Mac Pro (Quad Core, 2.8 GHz, Mid-2010)

The Mac Pro Quad Core 2.8 uses a single 2.8 GHz Quad Core Xeon W3530 processor. The “quad core” designation refers to its single processor with four independent “core” processing centers that can work independently or together to increase computing speed and efficiency. It used 3 GB of RAM (DDR3 ECC SDRAM), a 1 TB Serial ATA hard drive, an 18X dual-layer SuperDrive, and an ATI Radeon HD 5770 graphics card.

The design of this tower was identical to its Power Mac G5 predecessor, using the same anodized aluminum alloy case with a removable side panel.
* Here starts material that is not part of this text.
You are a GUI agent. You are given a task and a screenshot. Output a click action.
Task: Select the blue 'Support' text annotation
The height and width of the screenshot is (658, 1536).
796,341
The sides of the tower were solid aluminum with a light gray Apple logo printed on center. The front and back used a pattern of aluminum perforations as a design element, a structural feature, and as part of the ventilation for the internal systems.
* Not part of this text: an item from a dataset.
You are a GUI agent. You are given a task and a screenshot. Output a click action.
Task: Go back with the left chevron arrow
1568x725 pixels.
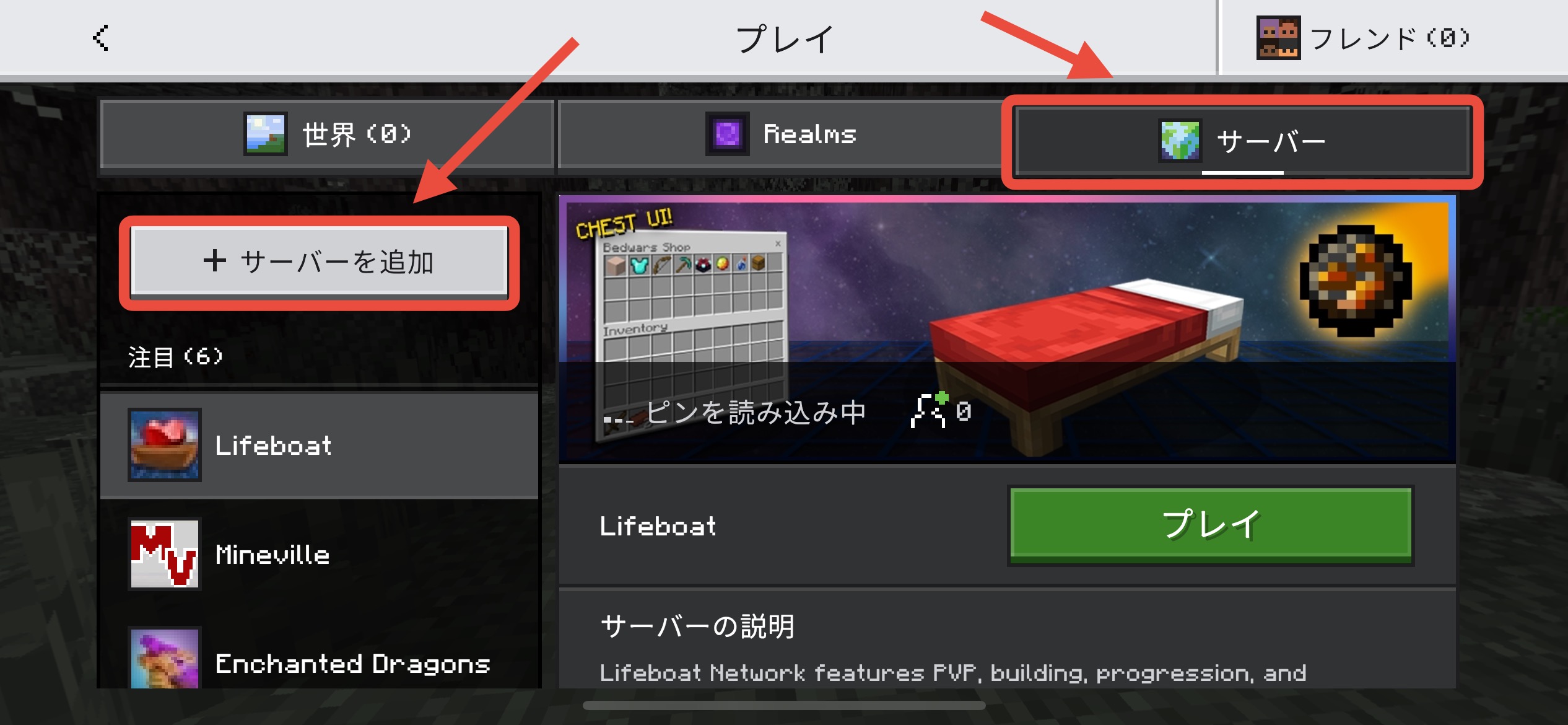[x=101, y=38]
The front of the tower included spaces for two optical drives at the top. On the lower-right was the power button and five ports: 3.5 mm headphone jack, two USB ports, and two FireWire 800 ports.

The back of the tower included five slots. Slot 1 includes a dual-link DVI port and two Mini DisplayPorts. Slot 2 is unused (and uses a ventilated cover), while slots 3–5 are unused. Rear ports include three USB 2.0 ports, two FireWire 800 ports, optical digital audio in/out ports, a 3.5 mm line-out audio jack, a 3.5 mm line-in audio jack, and two independent Gigabit Ethernet ports. Internally, wireless networking options include AirPort Extreme (802.11a/b/g/n) and Bluetooth 2.1.

Inside, the Mac Pro includes two 5.25-inch optical drive bays (both are outfitted with Apple SuperDrive drives in this example); four internal 3.5-inch cable-free, direct-attach hard drive bays (this model has three 512 GB drives); and four PCIe 2.0 slots, one with a graphics card installed.

Source: Everymac

iMac Core 2 Duo 24-inch (2009)

The iMac Core 2 Duo 24-inch featured a 2.93 GHz Intel Core 2 Duo processor (two independent processors on a single chip), 4 GB of RAM, a 640 GB hard drive, a slot-loading DVD-R DL SuperDrive, a built-in iSight video camera, and built-in stereo speakers. The screen was a 24-inch glossy TFT Active Matrix LCD display at 1920×1200. Ports included four USB 2.0 ports, a Firewire 800 port, Gigabit Ethernet, and a Mini DisplayPort. Wireless connectivity included a built-in AirPort Extreme.

The iMac Core 2 Duo (Early 2009) models differ from a previous similar aluminum iMac design by adding a tapered foot.

I used this iMac extensively as my primary home iMac for graphics and GarageBand music projects.